Humphrey 20/10/2007 01:14

Pas d'accord: la réforme permettra de modifier le rapport entre le nombre d'actifs et de retraités et permettra à l'état de payer moins. Ce qui n'est que justice par rapport aux régimes "normaux" qui ne bénéficient pas de cette manne car leurs rapports actifs/retraités est meilleur (car les gens normaux travaillent plus que ceux de la SNCF).
Donc cette réforme est obligatoire et juste. Il faut seulement qu'elle s'applique humainement.
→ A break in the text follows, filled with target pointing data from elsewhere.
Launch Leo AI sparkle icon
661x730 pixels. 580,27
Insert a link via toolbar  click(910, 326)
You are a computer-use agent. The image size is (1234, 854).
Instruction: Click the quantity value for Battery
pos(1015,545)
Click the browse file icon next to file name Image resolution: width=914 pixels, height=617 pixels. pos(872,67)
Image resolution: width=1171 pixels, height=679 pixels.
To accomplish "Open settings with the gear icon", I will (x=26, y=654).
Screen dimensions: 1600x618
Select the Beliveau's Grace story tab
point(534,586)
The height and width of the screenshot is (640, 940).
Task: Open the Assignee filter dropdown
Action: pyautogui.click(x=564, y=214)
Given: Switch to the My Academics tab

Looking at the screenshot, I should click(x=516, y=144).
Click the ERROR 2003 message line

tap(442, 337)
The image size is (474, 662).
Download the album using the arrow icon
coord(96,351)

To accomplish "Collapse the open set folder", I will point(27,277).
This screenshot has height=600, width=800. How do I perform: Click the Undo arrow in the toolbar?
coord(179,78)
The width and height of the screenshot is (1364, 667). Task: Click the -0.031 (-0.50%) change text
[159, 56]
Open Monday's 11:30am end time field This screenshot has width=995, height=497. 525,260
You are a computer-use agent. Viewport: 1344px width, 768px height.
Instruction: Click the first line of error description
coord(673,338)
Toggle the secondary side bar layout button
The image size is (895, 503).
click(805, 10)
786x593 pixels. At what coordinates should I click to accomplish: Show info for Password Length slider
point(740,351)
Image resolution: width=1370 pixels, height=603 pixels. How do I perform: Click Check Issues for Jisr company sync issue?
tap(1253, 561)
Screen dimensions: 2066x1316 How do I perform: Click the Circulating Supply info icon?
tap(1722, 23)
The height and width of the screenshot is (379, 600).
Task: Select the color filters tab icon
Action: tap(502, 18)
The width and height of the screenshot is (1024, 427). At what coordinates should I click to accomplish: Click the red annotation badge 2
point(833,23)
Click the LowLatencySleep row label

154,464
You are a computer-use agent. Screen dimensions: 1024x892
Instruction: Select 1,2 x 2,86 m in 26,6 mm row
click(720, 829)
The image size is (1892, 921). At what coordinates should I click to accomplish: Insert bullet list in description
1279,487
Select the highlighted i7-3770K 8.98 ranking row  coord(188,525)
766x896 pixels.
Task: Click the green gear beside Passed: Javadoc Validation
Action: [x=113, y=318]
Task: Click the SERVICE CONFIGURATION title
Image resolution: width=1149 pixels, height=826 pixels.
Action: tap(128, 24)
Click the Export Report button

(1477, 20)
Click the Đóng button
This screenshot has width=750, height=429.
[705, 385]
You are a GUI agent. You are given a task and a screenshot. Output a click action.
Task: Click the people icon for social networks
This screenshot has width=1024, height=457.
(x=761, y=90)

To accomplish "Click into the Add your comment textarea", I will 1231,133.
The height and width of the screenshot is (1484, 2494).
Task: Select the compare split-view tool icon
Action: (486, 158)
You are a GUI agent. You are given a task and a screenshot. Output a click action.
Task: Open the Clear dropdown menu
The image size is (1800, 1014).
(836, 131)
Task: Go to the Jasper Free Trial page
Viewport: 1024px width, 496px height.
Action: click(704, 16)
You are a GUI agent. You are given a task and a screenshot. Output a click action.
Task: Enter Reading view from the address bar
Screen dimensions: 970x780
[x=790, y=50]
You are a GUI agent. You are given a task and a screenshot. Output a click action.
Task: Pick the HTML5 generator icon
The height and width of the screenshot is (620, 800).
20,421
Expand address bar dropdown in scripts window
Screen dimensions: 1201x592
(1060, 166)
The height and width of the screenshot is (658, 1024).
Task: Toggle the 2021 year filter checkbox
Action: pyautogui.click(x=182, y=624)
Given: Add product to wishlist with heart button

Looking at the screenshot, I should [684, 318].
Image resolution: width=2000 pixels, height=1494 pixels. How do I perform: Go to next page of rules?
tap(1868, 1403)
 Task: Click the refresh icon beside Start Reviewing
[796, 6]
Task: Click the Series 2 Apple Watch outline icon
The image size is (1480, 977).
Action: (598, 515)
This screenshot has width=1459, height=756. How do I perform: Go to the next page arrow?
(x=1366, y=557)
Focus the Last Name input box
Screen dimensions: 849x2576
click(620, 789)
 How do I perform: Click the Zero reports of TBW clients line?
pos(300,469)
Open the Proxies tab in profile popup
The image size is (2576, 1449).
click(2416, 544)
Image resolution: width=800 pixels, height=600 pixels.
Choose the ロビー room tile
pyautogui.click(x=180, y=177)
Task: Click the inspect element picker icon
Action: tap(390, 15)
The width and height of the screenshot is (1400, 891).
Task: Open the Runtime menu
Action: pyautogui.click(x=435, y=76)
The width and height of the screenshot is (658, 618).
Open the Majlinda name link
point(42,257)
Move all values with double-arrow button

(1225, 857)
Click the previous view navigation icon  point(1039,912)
Pingouin094 20/10/2007 10:59

Les raisonements valables pour le régime général ne le sont pas pour le régime de la SNCF et pour la SNCF, cette réforme ne modifiera que de manière extrêmement marginal le rapport entre les actifs et les retraités :
 Le nombre d'actif est aujourd'hui de 160 000. Chaque année, la SNCF détermine le nombre d'agent qu'elle va recruter pour compenser les départs à la retraite et pour faire face à ses besoins en personnels. Sauf si, pour des raisons totalement extérieur au régime de retraite, la SNCF décide d'embaucher massivement ou bien au contraire de "dégraisser", si moins de cheminots partent à la retraite, la SNCF embauchera moins de jeune en proportion équivalente et le nombre d'actif restera d'environs 160 000. Le nombre de retraité diminuera très légèrement puisqu'il ne faudra plus prendre en compte dans ce nombre les agents SNCF compris entre 55 et 60 ans. Cette diminution est cependant marginal face à la cause principale du déficit démographique de la SNCF : la SNCF n'a pas remplacé les départs à la retraite en quantité suffisante pour maintenir le nombre d'actif : il y'avait 450 000 actifs en 1950 qui sont partis à la retraite, et il ne reste plus que 160 000 actifs aujourd'hui.
 De toute façon, ce coût (retraite des agents entre 55 et 60 ans) est intégralement pris en charge par la SNCF par le biais d'une cotisation patronale deux fois supérieur à celle du privé et en aucun cas par l'état. Il ne coûte donc rien à l'état et à la collectivité.
Quant à l'équité, elle se discute à mon avis. Partir à la retraite à 55 ans et cotiser  37.5 ans est bien évidemment un avantage. Mais cet avantage vient en compenser d'autres (voir article de mon blog sur le sujet). La justice voudrait donc qu'on compare les avantages et les défauts de chaque régime dans son ensemble. Cette même justice voudrait donc qu'alors, le salaire des agents SNCF connaisse un très sérieux ratrapage pour être équivalent à celui des salaires du privé. Ce dont il n'est pas question aujourd'hui.
Je ne suis pas fondalement opposé au passage à 40 annuités, mais à condition que ce passage soit compensé par des mesures rétablissant l'équilibre ainsi rompu entre des régimes différents mais équivalents en terme d'avantage. Voir article de mon blog à ce sujet.